◆ **WHAT THE EXERCISE ASKS**
Retype each entry verbatim. Do not include the images.

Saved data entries
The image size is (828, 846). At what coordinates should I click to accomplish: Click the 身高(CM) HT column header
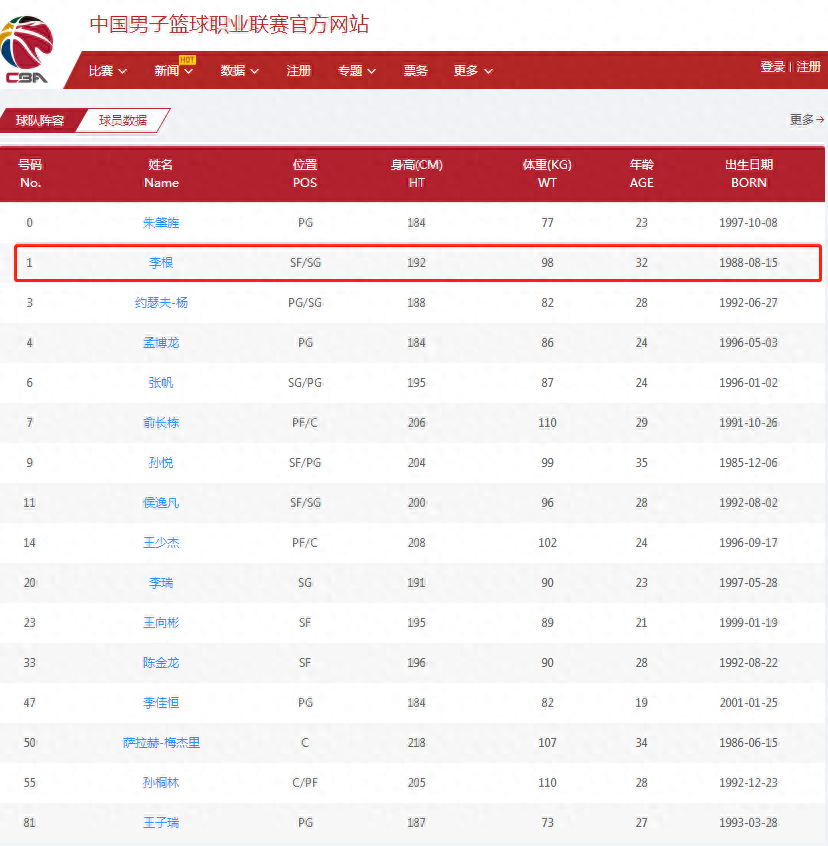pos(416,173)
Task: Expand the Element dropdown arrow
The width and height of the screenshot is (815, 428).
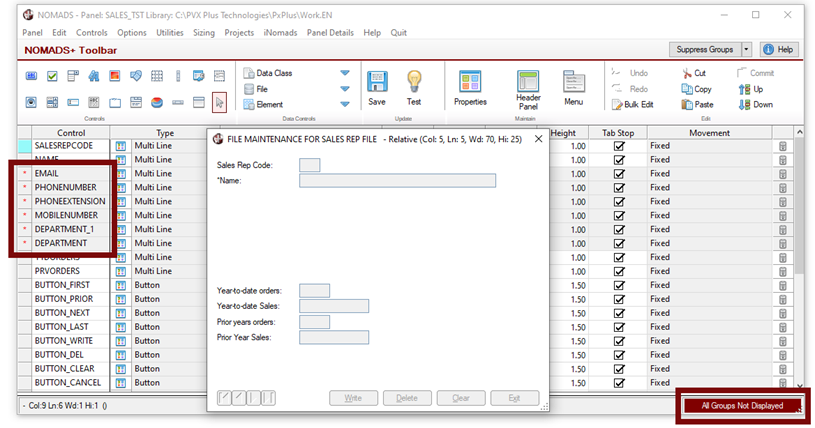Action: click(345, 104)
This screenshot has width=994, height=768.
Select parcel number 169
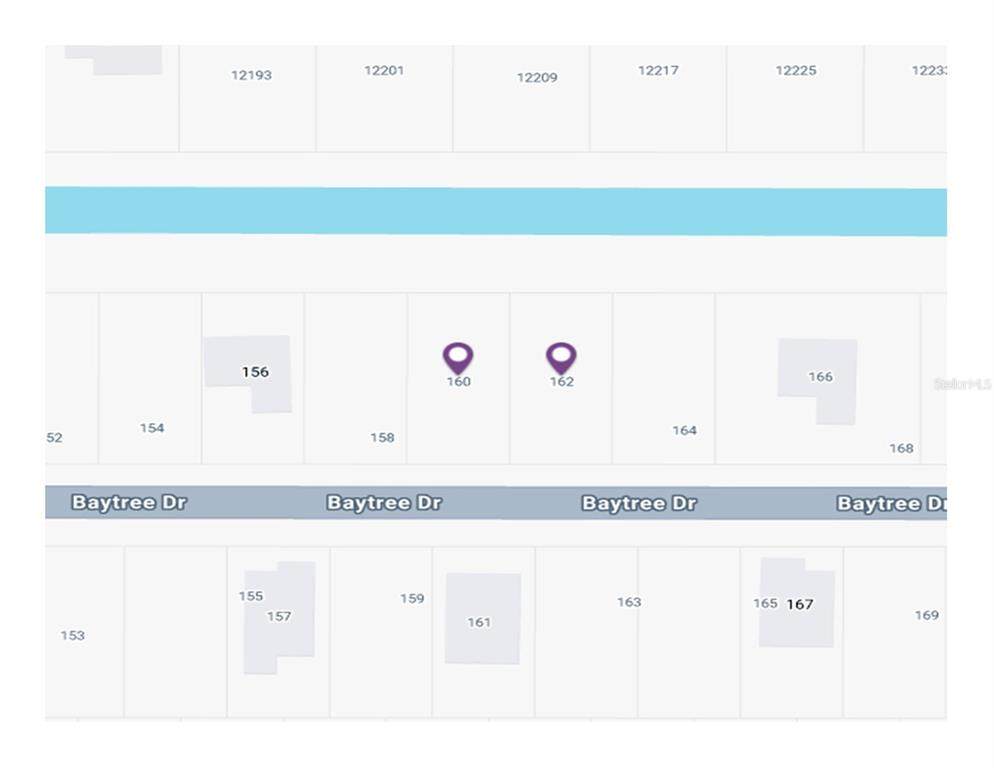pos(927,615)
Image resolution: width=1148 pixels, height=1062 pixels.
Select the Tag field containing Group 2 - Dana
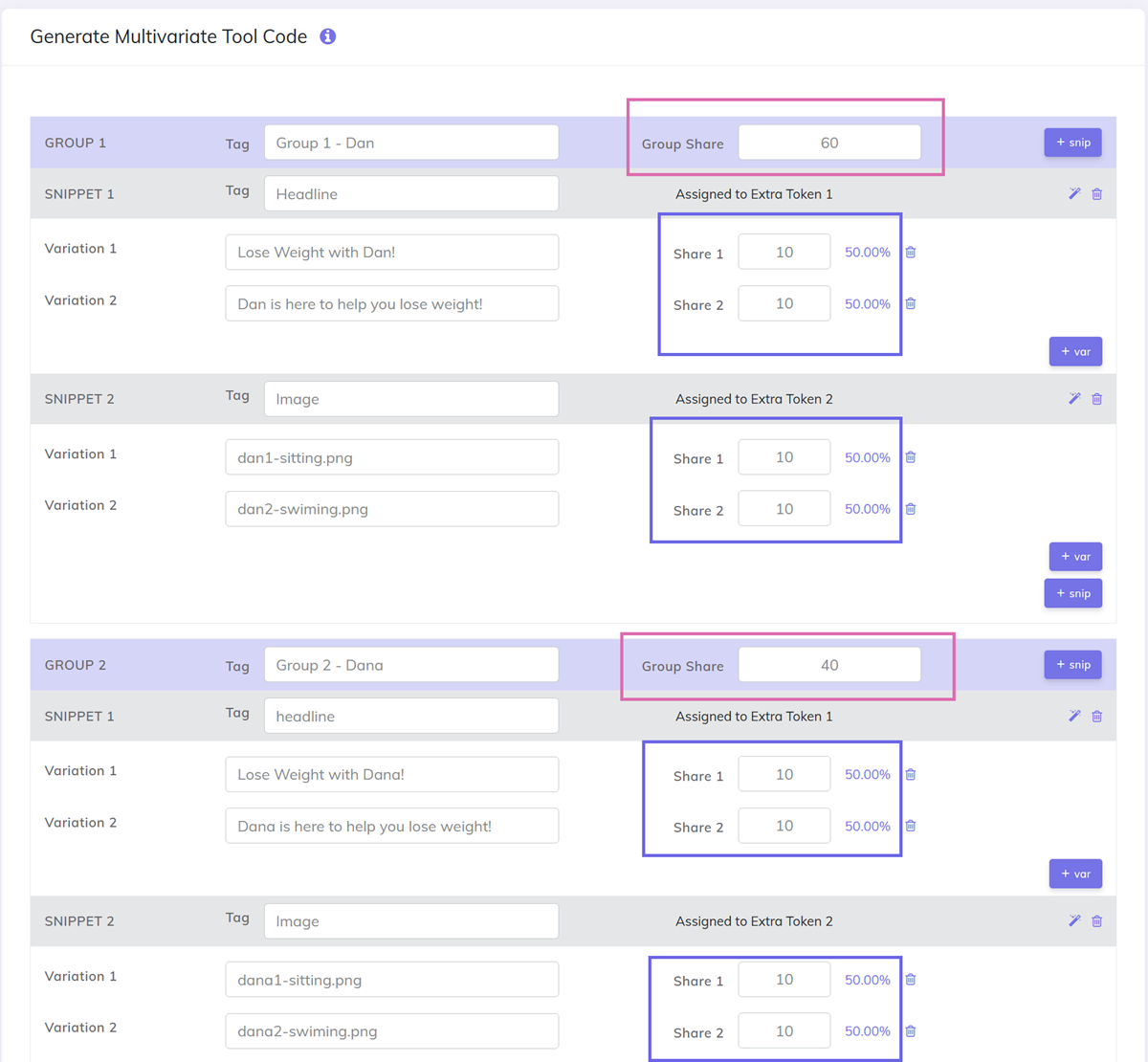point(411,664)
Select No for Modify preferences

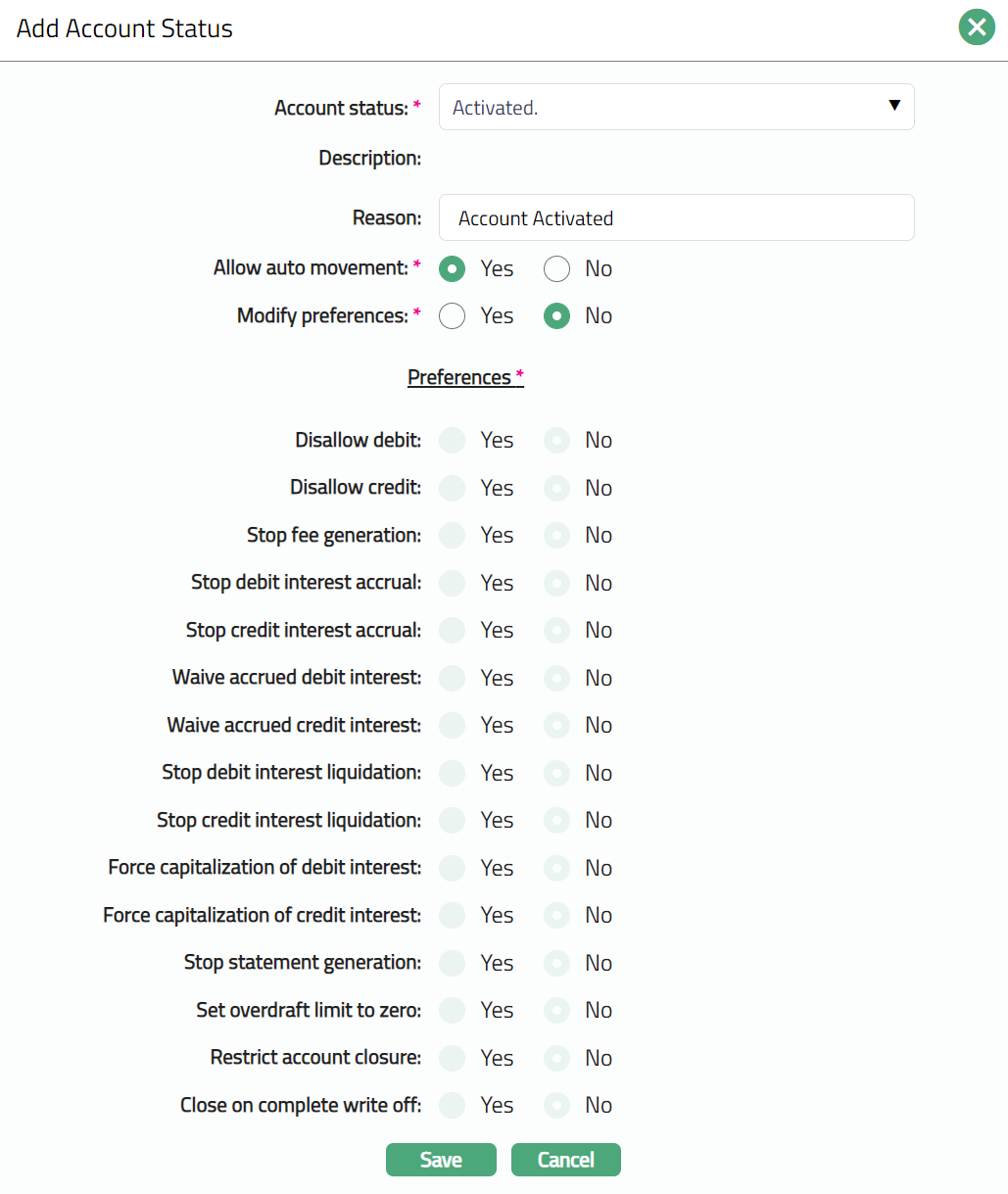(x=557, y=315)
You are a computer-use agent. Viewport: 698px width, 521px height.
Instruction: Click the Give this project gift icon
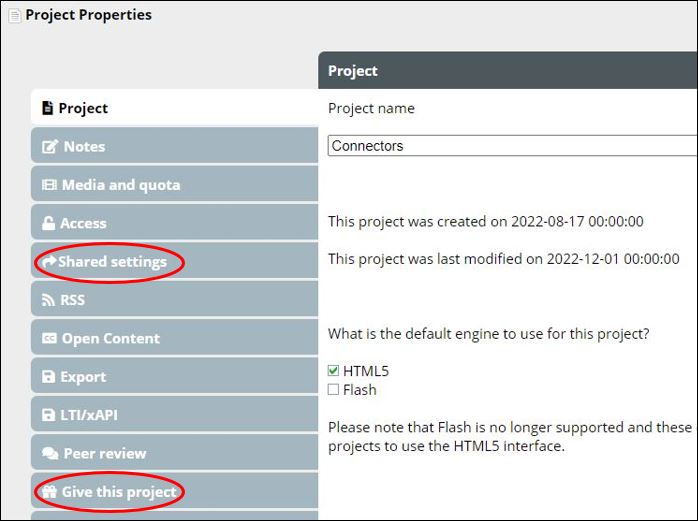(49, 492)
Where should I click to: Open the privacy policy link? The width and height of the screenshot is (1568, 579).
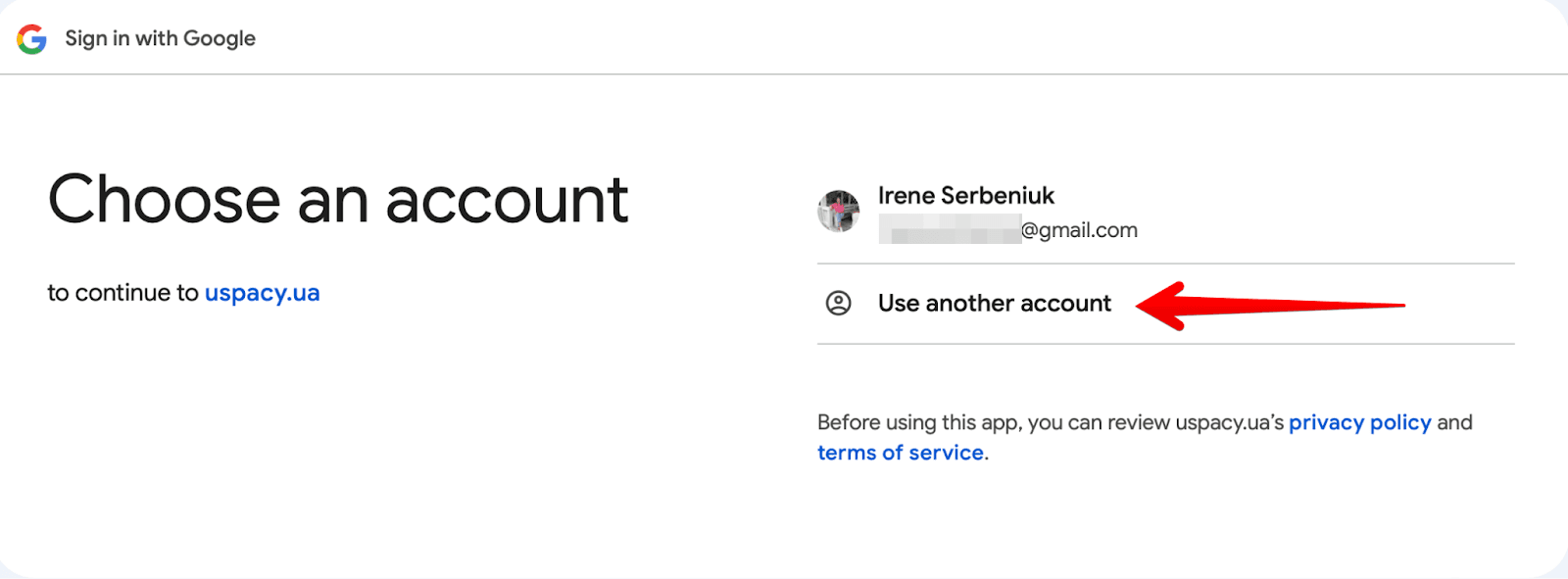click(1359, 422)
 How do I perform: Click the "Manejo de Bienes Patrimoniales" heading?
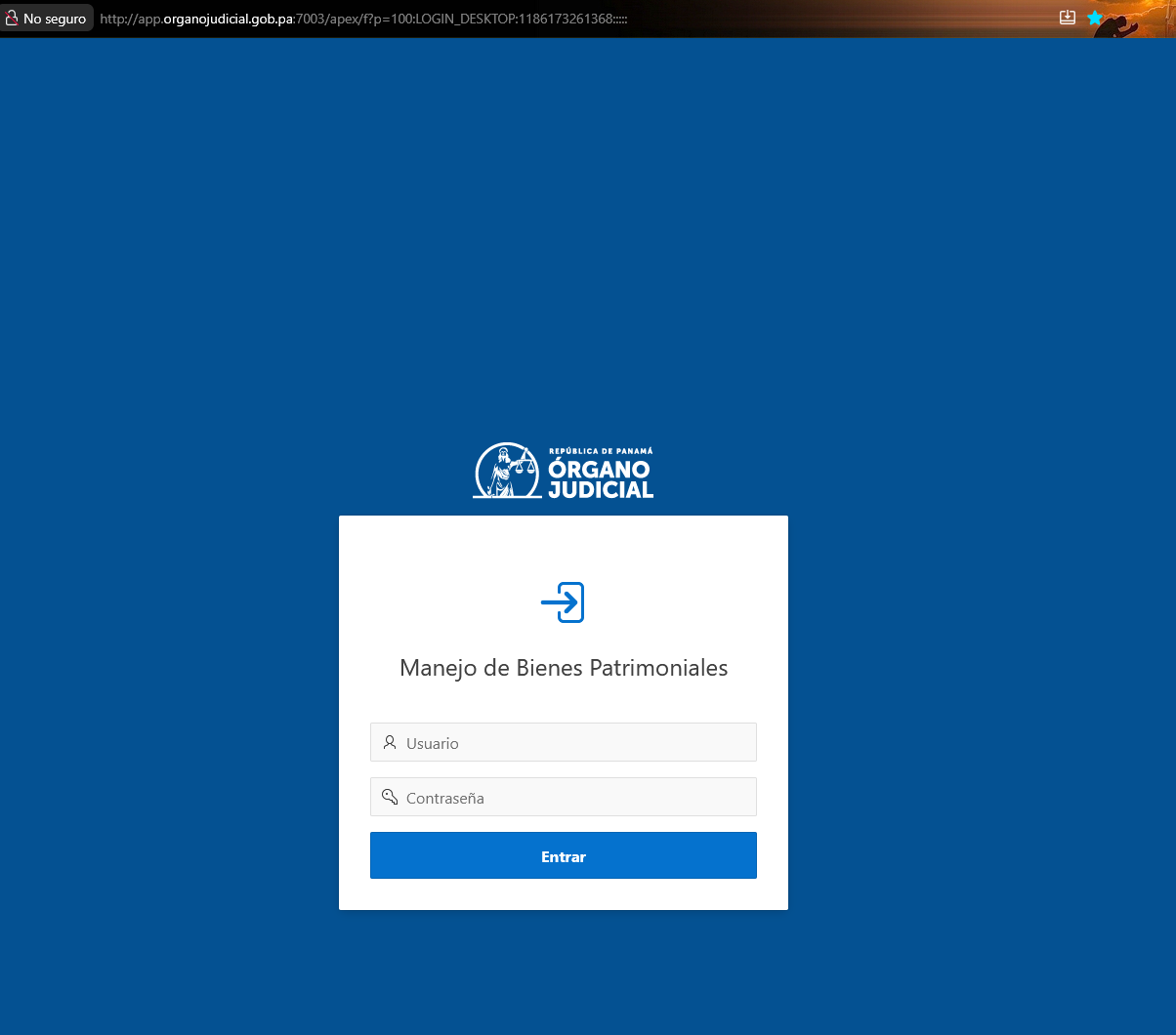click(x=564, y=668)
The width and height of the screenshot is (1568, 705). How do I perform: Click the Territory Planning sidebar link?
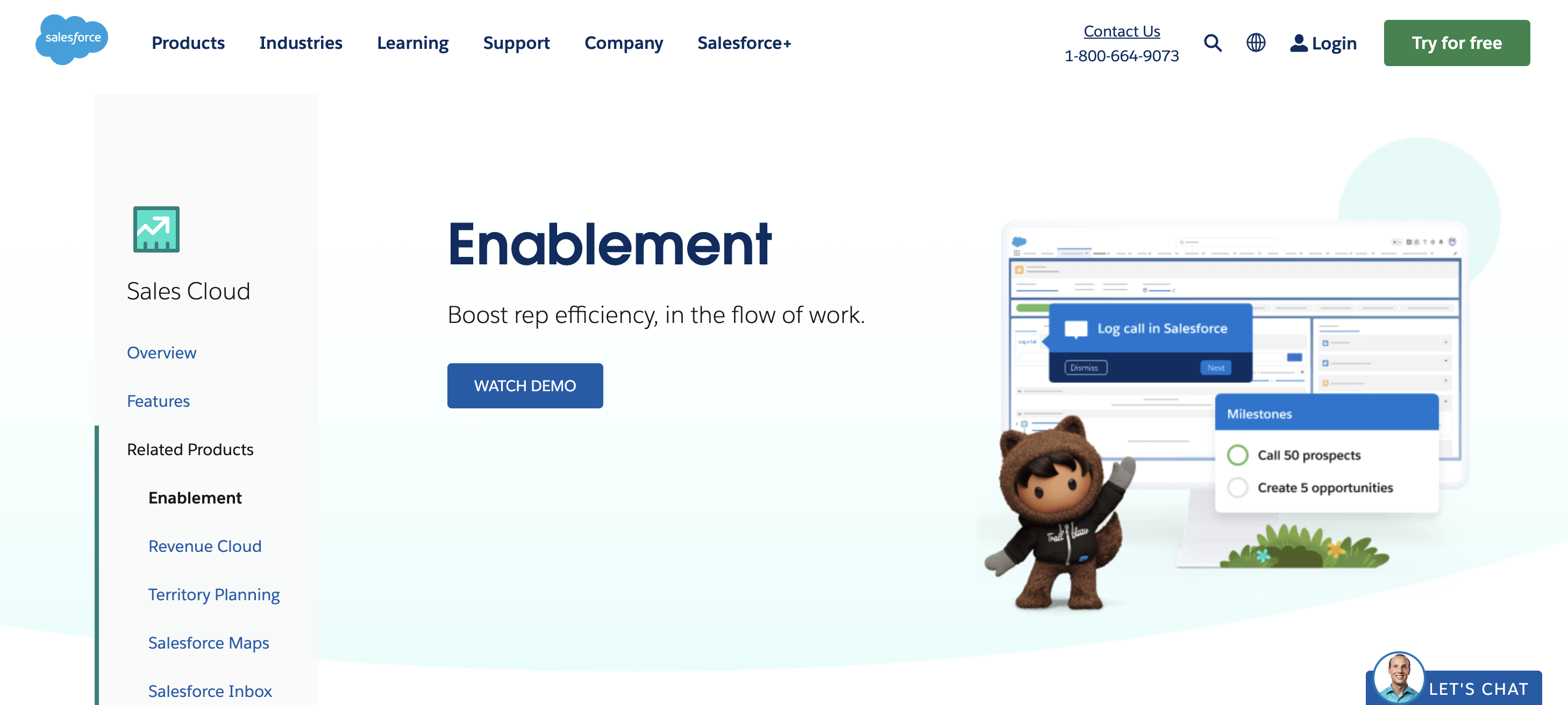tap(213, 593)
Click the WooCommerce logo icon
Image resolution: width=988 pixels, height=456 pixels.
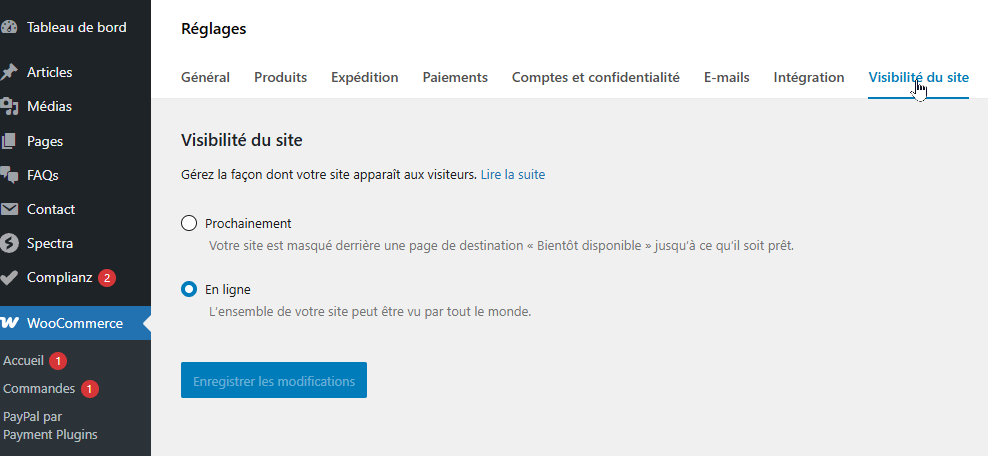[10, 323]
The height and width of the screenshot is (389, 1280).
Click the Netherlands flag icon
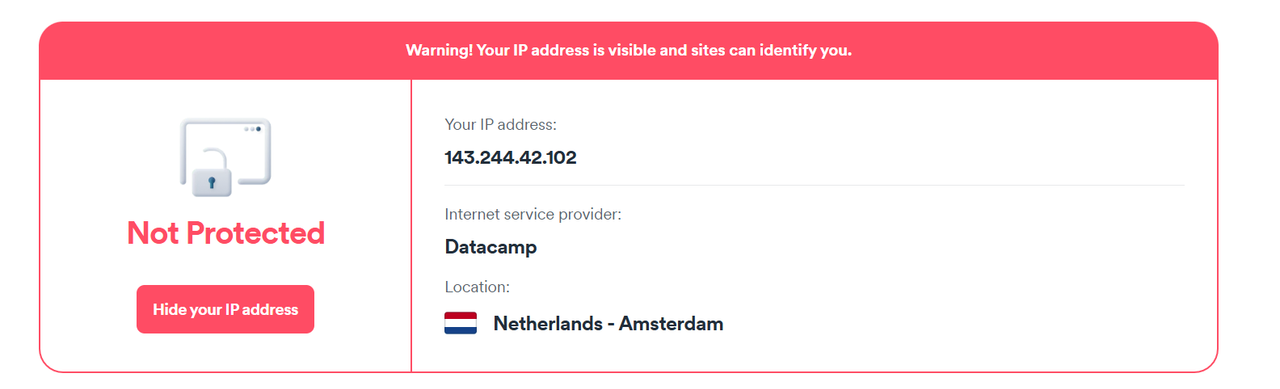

◆ **ANSWER TO THIS TASK**
The image size is (828, 846). At what coordinates should I click to accomplish: Click the 身高(CM) HT column header
pos(416,173)
Task: Expand the Element dropdown arrow
The width and height of the screenshot is (815, 428).
Action: click(345, 104)
This screenshot has width=994, height=768.
Select parcel number 169
pos(927,615)
Image resolution: width=1148 pixels, height=1062 pixels.
Select the Tag field containing Group 2 - Dana
point(411,664)
Select No for Modify preferences

(x=557, y=315)
You are a computer-use agent. Viewport: 698px width, 521px height.
Instruction: Click the Give this project gift icon
(49, 492)
Where should I click to: Open the privacy policy link? The width and height of the screenshot is (1568, 579).
click(1359, 422)
 How do I perform: Click the "Manejo de Bienes Patrimoniales" heading?
click(x=564, y=668)
The width and height of the screenshot is (1568, 705). How do I perform: Click the Territory Planning sidebar link?
tap(213, 593)
Click the WooCommerce logo icon
Image resolution: width=988 pixels, height=456 pixels.
[10, 323]
The height and width of the screenshot is (389, 1280).
Click the Netherlands flag icon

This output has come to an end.